All three methods proposed are heuristic, and their validity can only be ascertained post hoc, by empirically verifying whether they better represent the social or historical status and position of the families. Of course, self-links could be also investigated in other ways outside the field of social network analysis; for instance, we could simply look at the percentage of intra-family marriages versus inter-family marriages. However, if we acknowledge that marriages form social links, social network analysis offers the researcher quantitative insights at the actor (family) and meso (community) level that would otherwise not be available, and excluding intra-family marriages from it could lead to quantitative errors that are difficult to overcome.

Conclusion

Intra-family ties are an important part of the dynamics of marital networks; however, they have so far rarely been taken into account when computing centrality measures. In this paper, we propose alternative ways to incorporate these intra-family ties into the graph representing the marriage network; all of the methods suggested are compatible with the use of existing social network analysis software.

After empirically testing three alternative methods with two (very different) marriage datasets, one from the Republic of Venice and the other from Taiwanese elite families across the 19th–20th centuries, we conclude that the most meaningful way to introduce self-loops is the “duplicated nodes” method. This creates a “replica” node for each family with non-zero internal marriages and connects it to the original node with an edge whose weight is equal to the number of internal marriages in the family; it also connects the “replicas” node to all other nodes to which the original node was connected. The advantage of this method is that it makes it possible to estimate the influence of intra-family marriages into the structure of the whole network, without producing artifacts. These “replica” nodes share the same actor-level measures with the node they mirror and have a well-founded meaning, as they can be interpreted as “another representation” of the family.
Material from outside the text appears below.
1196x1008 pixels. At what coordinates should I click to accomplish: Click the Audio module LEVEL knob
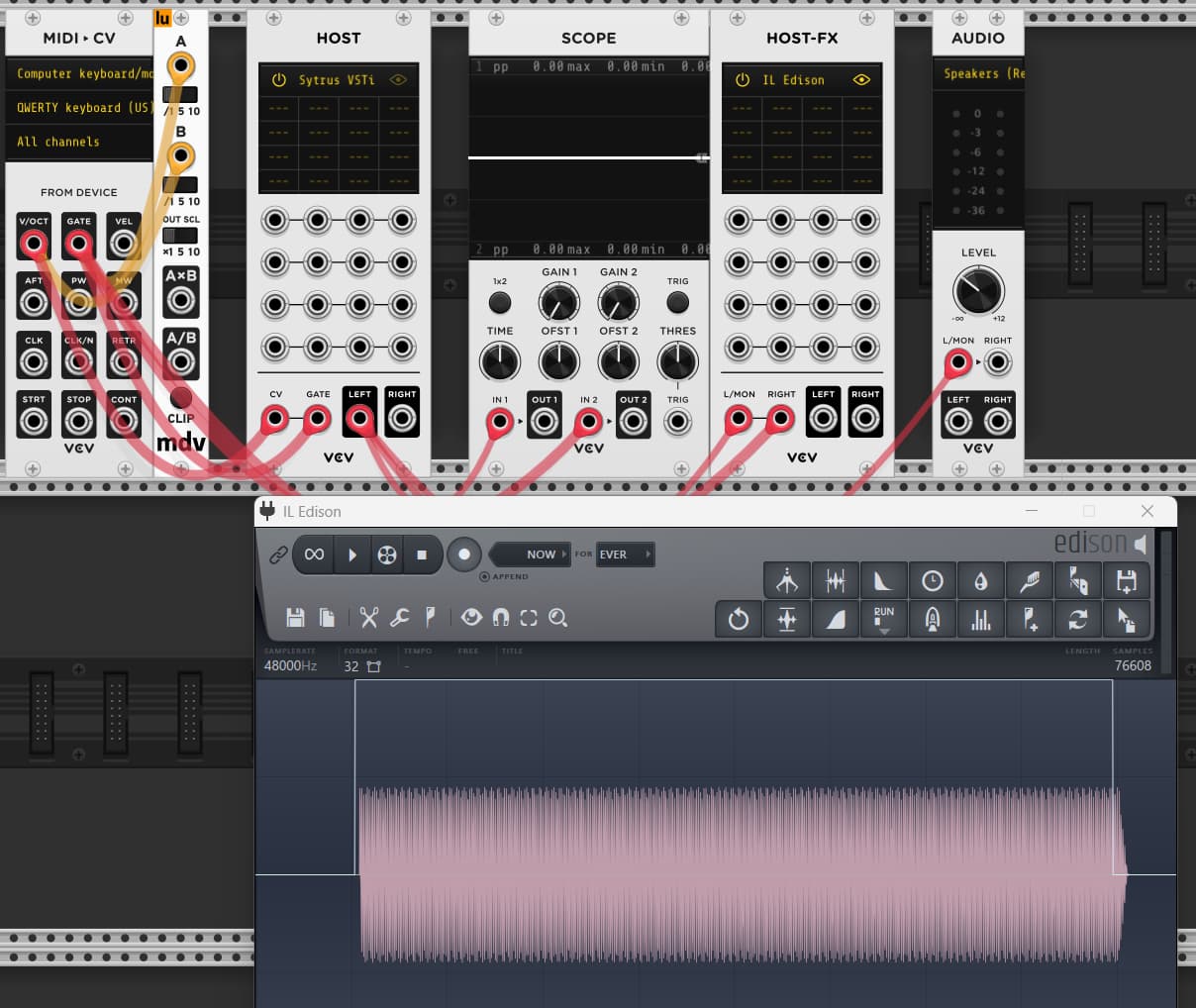tap(978, 291)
We show that the “duplicated nodes” method is able to create family rankings, with respect to the three main centrality measures we consider that better reflect the family social status, as reported by the original paper in which the two networks were first introduced. This is also the case with a very small percentage of self-loops, whether they are calculated with respect to the total number of marriages or the total number of families.

Another advantage of the method is that it is not computationally intensive and can be performed either manually, by manipulating the spreadsheet, or using any data-oriented scripting language such as R or Python. In the near future, we plan to publish a library, using the language R and possibly other languages, to allow this method to be easily used, so that as more marital network datasets become available, it will be possible to study their general dynamics even in the presence of extensive intra-family ties.

An additional improvement to this method would be to adjust the weights of the new edges, so that we are able to approximate, in the case of EV centrality, its value computed using self-loops. That way we could validate numerically, as well as qualitatively, the results obtained. Additional validation can be reached by applying the duplicated nodes method to other networks with self-loops, such as the ones mentioned in the “Introdcution” and “A survey of marriage networks”.